_Work to be completed_.
Determine which lines of the records include the word "Hypnose", and copy them.

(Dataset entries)
BEGIN

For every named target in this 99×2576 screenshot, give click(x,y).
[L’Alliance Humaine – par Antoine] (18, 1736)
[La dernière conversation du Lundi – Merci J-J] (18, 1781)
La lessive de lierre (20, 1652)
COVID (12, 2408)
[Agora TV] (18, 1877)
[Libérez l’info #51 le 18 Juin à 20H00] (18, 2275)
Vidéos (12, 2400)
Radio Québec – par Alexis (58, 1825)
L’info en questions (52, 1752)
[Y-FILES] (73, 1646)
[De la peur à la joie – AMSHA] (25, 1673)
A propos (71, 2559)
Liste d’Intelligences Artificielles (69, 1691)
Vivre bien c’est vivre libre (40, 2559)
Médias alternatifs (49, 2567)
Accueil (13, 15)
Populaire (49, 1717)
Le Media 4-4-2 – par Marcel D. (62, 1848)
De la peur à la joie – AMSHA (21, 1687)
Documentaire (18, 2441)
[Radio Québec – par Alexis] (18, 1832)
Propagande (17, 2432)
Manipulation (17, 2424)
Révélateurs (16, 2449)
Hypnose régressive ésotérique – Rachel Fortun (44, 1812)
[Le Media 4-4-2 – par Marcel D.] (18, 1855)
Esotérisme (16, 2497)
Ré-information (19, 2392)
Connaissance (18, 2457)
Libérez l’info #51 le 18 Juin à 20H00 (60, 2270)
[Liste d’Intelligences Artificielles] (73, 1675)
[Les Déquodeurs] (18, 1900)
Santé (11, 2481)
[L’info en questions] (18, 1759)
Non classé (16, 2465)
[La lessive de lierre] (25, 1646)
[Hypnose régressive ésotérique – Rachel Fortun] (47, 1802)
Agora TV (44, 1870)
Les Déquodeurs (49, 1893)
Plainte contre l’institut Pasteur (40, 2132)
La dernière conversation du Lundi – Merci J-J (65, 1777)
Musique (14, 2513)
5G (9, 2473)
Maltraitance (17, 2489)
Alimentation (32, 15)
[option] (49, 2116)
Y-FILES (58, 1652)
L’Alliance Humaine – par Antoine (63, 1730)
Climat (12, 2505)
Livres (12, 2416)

END

_Response_.
Hypnose régressive ésotérique – Rachel Fortun (44, 1812)
[Hypnose régressive ésotérique – Rachel Fortun] (47, 1802)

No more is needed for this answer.